Versatile Breakfast Casserole

by Robin on October 8, 2013

in Recipes

Every casserole has a story.  Well, at least this one does. It begins a few months ago in the Pacific Northwest where some friends of ours stayed at a vegan bed and breakfast. One of the dishes served to them during their stay was a delicious breakfast casserole, shown in this photo:

b and b casserole 
A few weeks later, my friend decided she’d like to serve a similar casserole to their houseguests who were coming the following weekend.  Since she didn’t have the recipe, my friend asked for my help in recreating the casserole by looking at the photo.

I could easily see the spinach, tomatoes, and bread, so that’s where I began.  As I worked up the recipe, I included onion, bell pepper, and garlic for flavor and also some sun-dried tomatoes to enhance the flavor of the fresh tomatoes on top.  Italian bread and a  flavorful tofu-based batter tied it all together.  Here’s a photo of my interpretation of the breakfast casserole:

Robin Breakfast Casserole

After I made it, I started getting ideas for variations (as I typically do anytime I make anything!)  I told my friend she could substitute a different vegetable for the spinach, such as chopped cooked broccoli, zucchini, or asparagus.  Other ideas include substituting diced cooked potatoes for all or part of the bread; adding a cup of cooked crumbled vegan sausage;  adding some chopped mushrooms when cooking the onion and bell pepper; or sprinkling the top with a bit of shredded vegan cheese, which she did (as you can see in her photo):

 Elissa casserole

A final hint: Assemble this savory dish the day before, then cover and refrigerate.  It will be ready to bake when needed (bring to room temperature before baking).

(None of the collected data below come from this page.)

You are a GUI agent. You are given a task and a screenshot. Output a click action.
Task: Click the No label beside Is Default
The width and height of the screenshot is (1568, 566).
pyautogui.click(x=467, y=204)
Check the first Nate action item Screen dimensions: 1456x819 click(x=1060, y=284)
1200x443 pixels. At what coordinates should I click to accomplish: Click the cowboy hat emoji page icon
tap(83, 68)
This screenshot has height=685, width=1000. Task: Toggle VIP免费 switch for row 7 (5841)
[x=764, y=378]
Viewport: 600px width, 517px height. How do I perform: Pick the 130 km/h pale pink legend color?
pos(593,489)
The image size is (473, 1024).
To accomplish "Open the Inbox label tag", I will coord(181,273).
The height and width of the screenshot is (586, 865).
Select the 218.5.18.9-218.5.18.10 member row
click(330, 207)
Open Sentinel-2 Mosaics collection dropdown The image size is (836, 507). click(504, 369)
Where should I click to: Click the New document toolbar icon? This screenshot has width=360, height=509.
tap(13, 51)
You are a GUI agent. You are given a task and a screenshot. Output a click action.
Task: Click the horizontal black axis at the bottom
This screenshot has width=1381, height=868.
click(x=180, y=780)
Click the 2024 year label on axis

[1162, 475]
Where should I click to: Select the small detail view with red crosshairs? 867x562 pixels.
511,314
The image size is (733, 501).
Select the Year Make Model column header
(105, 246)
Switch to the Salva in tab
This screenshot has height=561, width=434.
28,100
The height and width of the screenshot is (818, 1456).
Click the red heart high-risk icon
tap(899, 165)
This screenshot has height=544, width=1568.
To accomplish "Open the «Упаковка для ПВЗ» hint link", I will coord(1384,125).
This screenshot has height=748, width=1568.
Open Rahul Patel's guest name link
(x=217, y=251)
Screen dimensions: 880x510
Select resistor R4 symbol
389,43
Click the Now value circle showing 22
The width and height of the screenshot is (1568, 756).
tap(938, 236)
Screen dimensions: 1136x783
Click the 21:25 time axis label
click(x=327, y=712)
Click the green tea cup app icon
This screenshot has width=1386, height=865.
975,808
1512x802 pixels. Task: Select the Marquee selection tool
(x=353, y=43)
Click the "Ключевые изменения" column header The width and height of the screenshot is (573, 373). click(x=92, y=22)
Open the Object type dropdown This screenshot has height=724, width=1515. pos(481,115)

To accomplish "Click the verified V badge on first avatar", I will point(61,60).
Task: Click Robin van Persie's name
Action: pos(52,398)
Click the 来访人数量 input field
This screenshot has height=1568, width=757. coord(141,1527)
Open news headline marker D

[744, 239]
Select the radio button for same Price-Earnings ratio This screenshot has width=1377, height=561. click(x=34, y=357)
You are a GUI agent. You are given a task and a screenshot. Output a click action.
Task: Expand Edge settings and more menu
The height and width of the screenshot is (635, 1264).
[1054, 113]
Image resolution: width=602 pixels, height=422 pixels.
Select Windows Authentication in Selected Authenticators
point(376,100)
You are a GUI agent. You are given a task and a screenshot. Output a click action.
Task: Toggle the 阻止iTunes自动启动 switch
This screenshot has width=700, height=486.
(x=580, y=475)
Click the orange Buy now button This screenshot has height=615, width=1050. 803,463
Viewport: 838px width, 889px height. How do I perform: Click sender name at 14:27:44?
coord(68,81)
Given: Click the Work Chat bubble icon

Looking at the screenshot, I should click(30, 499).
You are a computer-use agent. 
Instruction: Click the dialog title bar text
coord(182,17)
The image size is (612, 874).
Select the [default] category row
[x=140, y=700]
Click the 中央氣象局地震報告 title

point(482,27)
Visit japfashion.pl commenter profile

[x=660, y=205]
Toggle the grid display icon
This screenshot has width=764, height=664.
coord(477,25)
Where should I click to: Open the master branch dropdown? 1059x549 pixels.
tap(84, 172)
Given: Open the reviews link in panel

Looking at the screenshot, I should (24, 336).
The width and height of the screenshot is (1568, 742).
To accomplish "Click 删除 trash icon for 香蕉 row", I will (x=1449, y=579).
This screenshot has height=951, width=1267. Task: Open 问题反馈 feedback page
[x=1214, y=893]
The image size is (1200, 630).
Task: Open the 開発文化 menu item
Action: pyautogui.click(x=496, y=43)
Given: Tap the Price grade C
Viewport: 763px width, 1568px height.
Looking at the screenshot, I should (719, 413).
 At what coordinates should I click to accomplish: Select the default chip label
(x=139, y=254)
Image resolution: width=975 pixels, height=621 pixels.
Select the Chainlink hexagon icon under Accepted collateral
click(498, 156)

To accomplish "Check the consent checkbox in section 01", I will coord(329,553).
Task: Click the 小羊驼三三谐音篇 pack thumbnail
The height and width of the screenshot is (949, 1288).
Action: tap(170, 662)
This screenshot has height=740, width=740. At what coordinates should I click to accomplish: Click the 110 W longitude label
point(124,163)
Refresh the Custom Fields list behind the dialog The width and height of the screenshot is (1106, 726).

Here’s the recipe. If you decide to make it, I hope you’ll share your experience so the story of this breakfast casserole can continue on.
Versatile Breakfast Casserole

1 tablespoon olive oil
1 Vidalia or other sweet onion, chopped (about 1 cup chopped)
1/2 cup chopped red or yellow bell pepper
3 garlic cloves, minced
1 (10-ounce) package frozen chopped spinach, thawed and squeeze-dried (*See Note)
Salt and freshly ground black pepper
12-ounces medium or firm regular (not silken) tofu, well drained and crumbled
1/3 cup minced oil-packed sun-dried tomatoes
1/4 cup nutritional yeast
1 tablespoon Dijon mustard
1 tablespoon arrowroot or cornstarch
2 teaspoons fresh lemon juice or dry white wine
1 teaspoon dried basil
½ teaspoon dried oregano or marjoram
½ teaspoon baking powder
1 1/2 cups plain unsweetened nondairy milk
4 cups torn (or cut into 1-inch pieces) Italian bread
1/2 cup shredded Daiya cheese (optional)
1 small fresh ripe tomato, thinly sliced and drained on paper towels to absorb liquid

Heat the olive oil in a large skillet over medium heat. Add the onion and bell pepper, cover, and cook, stirring occasionally, until softened, about 5 minutes. Add the garlic and cook 2 minutes longer to soften. Stir in the spinach and season with salt and pepper to taste.  Cook, stirring for 2 minutes longer.  Remove from the heat and set aside.

In a food processor, combine the  tofu, sun-dried tomatoes, nutritional yeast,  mustard, lemon juice, arrowroot or cornstarch, lemon juice, basil, oregano, onion powder, baking powder, 1 teaspoon salt, and 1/4 teaspoon black pepper. Add the nondairy milk and process until smooth and well blended. 

In a bowl, combine the tofu mixture with the spinach mixture, then stir in the bread pieces and set aside.

Lightly oil a shallow 10-inch square shallow baking dish or gratin dish (or other shallow baking dish). Spread the mixture evenly in the prepared baking dish pressing any bread pieces down to submerge. Sprinkle the cheese on top (if using).  If serving right away, set aside for about 20 minutes at room temperature before baking.  If making ahead, cover and refrigerate overnight, then return to room temperature the next day before baking.

Preheat the oven to 375°F. Arrange the drained tomato slices on top of the casserole.  Bake until lightly browned and puffed, 45 to 50 minutes.  

Let stand for 10 minutes before cutting into pieces to serve. Serve warm.

*Note: If you prefer to use fresh spinach instead of frozen, lightly steam 9 or 10 ounces of baby spinach (or wilt it in the microwave).  Squeeze out any water from the spinach, chop, and set aside.